Lentz himself has deep roots in the community and says his great-grandfather was very lucky that his parents, Nicholas and Margaret Brown, live in Wicklow Township. In the 1880s, Lentz’s great-grandfather, Urban Brown, worked in the Cross Lake (now Lyell Lake) area of ​​Lyell Township for the MacLaughlin Lumber Company, squaring and cutting pine lumber. transport to Old North Road, which was a war route from Maynooth to the Egan Estate on the Madawaska River.

“He had seen land that he thought would be a large farm and he built a shelter for his team of horses. He married Sarah Anne Livingstone and lived with his parents in Pleasant Valley, then in 1896 he built his log house and moved to Cross Lake when my grandmother was born… Many in-laws from Urban would follow. its track called Cross Lake Road. but did not stay. But many of his children would marry and stay, ”he said.

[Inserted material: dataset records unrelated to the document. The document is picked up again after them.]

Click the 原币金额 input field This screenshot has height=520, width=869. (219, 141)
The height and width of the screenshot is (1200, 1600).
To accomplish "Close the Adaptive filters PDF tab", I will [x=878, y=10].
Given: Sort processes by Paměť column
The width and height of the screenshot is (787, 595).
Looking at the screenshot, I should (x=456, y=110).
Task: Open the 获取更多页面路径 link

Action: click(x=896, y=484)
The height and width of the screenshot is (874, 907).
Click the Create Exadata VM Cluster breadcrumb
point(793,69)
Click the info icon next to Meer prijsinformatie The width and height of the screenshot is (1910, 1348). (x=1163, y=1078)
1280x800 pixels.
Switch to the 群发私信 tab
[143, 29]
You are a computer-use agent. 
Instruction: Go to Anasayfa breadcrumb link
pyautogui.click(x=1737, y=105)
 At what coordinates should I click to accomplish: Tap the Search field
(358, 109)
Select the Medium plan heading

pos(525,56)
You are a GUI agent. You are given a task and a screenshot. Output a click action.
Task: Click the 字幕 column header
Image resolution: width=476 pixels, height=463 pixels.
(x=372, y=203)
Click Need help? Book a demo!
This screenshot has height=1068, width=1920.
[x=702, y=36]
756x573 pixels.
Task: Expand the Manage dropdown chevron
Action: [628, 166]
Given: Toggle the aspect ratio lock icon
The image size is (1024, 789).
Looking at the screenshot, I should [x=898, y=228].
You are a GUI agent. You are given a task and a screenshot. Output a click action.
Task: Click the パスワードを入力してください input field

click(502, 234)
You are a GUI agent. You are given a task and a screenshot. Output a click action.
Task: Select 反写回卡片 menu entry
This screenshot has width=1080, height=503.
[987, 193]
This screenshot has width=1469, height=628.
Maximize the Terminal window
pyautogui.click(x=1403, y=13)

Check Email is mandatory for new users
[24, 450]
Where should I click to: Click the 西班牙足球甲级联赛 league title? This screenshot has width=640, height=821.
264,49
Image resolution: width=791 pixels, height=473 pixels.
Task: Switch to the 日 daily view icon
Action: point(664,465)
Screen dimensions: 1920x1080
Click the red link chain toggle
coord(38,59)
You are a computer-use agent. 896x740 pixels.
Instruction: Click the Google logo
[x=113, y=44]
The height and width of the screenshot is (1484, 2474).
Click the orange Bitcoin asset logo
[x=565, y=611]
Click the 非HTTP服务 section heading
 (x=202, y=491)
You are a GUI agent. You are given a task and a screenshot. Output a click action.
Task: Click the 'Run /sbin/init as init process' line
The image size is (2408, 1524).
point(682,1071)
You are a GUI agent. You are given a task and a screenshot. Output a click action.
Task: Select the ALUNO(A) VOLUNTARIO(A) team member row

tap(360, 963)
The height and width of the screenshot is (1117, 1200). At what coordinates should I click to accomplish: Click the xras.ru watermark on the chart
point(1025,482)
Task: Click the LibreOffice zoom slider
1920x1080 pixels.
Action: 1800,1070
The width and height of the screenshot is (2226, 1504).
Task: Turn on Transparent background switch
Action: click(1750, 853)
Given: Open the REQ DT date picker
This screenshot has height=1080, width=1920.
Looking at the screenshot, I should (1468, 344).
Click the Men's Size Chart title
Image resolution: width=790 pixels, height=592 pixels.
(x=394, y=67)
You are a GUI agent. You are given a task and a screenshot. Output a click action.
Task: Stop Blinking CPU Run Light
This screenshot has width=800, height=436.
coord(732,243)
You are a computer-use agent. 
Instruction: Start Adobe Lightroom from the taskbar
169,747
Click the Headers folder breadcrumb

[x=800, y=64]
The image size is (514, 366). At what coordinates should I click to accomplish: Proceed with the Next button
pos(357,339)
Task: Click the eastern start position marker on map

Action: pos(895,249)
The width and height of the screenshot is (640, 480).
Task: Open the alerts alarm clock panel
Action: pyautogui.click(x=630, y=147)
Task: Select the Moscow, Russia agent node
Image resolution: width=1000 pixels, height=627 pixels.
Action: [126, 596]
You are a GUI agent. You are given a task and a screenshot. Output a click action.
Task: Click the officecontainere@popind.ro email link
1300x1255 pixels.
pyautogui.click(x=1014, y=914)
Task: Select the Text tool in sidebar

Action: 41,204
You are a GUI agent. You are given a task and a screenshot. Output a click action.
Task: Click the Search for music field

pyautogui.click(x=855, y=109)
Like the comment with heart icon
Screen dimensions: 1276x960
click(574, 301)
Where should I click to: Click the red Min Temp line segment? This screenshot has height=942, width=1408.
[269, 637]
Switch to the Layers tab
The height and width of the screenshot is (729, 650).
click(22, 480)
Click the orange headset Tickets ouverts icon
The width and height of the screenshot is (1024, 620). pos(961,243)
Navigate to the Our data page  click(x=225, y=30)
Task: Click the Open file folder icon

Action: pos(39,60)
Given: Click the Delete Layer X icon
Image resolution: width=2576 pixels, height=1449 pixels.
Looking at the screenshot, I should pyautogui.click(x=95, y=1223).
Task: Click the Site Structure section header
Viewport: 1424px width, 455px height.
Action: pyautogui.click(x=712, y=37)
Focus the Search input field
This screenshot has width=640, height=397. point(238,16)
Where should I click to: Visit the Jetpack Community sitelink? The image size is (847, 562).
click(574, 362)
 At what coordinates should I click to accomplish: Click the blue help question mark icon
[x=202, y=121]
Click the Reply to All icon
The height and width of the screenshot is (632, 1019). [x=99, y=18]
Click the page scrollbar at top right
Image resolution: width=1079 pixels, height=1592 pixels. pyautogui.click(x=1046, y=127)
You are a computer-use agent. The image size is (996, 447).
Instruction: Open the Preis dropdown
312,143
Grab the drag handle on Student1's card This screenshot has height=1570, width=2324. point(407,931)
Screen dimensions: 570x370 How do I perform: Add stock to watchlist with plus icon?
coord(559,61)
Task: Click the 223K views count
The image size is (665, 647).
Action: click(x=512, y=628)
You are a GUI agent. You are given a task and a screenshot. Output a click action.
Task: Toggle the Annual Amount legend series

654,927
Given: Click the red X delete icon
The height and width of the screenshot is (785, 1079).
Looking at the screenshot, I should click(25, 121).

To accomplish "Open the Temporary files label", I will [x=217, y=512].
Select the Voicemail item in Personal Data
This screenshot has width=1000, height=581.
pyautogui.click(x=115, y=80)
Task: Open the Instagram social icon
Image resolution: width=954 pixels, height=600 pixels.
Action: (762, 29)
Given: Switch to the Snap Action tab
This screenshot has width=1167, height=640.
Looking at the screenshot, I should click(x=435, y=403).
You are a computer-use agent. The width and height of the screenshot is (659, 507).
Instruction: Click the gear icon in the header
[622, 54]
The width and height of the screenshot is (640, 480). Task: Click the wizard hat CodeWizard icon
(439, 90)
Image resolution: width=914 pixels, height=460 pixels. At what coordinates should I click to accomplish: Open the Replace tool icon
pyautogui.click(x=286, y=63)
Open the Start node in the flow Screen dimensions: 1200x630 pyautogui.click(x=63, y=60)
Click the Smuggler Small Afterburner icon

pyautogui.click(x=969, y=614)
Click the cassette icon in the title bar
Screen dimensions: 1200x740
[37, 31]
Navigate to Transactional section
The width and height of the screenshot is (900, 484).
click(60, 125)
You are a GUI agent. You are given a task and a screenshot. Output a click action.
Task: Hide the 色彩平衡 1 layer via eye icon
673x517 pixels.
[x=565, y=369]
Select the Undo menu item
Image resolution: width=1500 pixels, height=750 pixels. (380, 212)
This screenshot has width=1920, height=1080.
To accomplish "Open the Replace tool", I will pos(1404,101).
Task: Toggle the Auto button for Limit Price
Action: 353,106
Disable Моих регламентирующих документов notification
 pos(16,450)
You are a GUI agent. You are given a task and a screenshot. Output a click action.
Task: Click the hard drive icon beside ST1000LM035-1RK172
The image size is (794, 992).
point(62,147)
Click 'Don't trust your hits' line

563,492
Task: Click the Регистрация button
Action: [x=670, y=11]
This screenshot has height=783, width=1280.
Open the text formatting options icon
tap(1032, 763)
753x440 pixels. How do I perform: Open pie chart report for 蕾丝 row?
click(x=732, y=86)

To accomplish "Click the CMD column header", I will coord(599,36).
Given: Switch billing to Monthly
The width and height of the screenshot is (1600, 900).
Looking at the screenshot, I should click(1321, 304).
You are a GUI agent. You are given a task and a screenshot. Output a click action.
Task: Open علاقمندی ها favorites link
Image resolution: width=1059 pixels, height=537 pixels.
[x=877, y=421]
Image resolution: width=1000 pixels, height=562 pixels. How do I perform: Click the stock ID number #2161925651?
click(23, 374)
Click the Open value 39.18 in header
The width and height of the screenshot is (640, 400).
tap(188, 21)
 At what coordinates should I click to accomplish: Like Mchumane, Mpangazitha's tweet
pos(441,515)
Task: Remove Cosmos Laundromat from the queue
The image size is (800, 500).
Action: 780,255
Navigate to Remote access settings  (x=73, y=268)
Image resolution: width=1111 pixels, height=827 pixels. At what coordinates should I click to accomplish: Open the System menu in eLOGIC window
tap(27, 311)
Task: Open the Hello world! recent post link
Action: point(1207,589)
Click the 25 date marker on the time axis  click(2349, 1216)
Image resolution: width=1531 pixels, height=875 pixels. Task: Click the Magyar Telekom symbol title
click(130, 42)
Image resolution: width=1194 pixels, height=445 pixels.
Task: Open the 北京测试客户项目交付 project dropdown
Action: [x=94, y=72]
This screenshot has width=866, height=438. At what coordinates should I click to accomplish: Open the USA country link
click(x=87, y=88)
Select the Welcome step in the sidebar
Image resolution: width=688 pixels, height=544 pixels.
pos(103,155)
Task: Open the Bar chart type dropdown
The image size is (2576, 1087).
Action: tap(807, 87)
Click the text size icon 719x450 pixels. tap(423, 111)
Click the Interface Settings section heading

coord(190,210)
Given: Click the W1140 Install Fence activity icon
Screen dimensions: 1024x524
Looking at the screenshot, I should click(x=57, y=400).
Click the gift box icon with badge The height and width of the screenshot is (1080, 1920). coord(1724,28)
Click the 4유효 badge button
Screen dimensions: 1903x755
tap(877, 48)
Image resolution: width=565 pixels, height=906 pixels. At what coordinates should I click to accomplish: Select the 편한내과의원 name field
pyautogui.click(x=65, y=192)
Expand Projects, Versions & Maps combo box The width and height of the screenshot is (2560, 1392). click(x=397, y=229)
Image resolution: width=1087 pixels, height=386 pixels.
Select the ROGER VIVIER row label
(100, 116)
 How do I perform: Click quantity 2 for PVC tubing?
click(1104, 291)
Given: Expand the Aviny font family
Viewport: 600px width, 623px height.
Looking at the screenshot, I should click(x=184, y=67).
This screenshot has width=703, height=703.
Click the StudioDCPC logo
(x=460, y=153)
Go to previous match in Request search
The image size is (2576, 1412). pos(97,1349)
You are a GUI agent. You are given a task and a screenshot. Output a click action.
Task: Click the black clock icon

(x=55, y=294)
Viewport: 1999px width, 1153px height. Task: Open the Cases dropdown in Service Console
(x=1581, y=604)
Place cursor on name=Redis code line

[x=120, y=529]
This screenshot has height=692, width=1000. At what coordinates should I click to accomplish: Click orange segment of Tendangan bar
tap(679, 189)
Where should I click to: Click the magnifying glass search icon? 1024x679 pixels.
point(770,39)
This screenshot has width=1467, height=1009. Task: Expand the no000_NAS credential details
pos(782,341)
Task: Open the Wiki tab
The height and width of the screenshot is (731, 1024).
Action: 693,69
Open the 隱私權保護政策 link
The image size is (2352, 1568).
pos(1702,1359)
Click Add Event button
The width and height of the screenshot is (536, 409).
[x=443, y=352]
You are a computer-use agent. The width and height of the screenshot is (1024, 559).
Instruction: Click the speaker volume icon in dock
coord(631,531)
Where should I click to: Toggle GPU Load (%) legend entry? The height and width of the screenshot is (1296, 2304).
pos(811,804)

Lentz says he has done a tremendous amount of research into the history of the area, and what impressed him the most were the first settlers who came to the area and despite the hardships, made their home in Lyell Township. He says that in his research it was interesting that while some people held on and made their homes despite adversity, others gave up and moved on.

“They had to maintain the road along their property and have log houses built at least 20 feet by 18 feet. They had to take possession within a month and have, within four years, 12 acres of cultivated land to get the free land and the concession, ”he says. “I also discovered that Lyell was named after Charles Lyell, a Scottish geologist who demonstrated the power of known natural causes to explain the history of the Earth.”